##### GIVEN ENTRIES #####

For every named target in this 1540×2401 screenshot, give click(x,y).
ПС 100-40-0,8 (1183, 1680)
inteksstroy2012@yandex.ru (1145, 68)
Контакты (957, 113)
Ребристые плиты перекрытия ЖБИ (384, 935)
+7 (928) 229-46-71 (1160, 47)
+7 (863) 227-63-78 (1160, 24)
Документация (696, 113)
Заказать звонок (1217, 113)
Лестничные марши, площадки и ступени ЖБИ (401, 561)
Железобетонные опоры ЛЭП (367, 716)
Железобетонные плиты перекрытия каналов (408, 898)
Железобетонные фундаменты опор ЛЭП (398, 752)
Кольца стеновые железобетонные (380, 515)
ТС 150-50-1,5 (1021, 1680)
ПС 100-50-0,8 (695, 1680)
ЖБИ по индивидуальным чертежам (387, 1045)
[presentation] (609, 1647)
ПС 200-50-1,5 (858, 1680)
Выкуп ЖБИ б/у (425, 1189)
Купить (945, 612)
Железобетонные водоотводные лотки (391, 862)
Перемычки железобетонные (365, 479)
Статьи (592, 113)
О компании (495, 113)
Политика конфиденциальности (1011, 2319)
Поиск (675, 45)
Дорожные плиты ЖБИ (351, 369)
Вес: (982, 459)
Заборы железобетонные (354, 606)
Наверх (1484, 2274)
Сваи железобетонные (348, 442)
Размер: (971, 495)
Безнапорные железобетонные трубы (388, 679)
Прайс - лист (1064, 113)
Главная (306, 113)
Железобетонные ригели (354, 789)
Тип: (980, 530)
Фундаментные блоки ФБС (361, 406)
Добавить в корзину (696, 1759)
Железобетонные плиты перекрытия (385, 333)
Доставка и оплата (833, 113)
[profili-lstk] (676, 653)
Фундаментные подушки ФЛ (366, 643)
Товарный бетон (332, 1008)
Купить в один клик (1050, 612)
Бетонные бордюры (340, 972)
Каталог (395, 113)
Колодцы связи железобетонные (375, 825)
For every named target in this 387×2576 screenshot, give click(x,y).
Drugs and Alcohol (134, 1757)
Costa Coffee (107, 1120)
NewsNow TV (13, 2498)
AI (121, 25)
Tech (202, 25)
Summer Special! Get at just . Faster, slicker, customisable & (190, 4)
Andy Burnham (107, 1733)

#####

**INSTRUCTION**
Reproduce the material starting with the line that contains "Кольца стеновые железобетонные (380, 515)" and going on through the line that contains "О компании (495, 113)", both included, exactly as those lines read.

**ANSWER TO THIS PROBLEM**
Кольца стеновые железобетонные (380, 515)
ТС 150-50-1,5 (1021, 1680)
ПС 100-50-0,8 (695, 1680)
ЖБИ по индивидуальным чертежам (387, 1045)
[presentation] (609, 1647)
ПС 200-50-1,5 (858, 1680)
Выкуп ЖБИ б/у (425, 1189)
Купить (945, 612)
Железобетонные водоотводные лотки (391, 862)
Перемычки железобетонные (365, 479)
Статьи (592, 113)
О компании (495, 113)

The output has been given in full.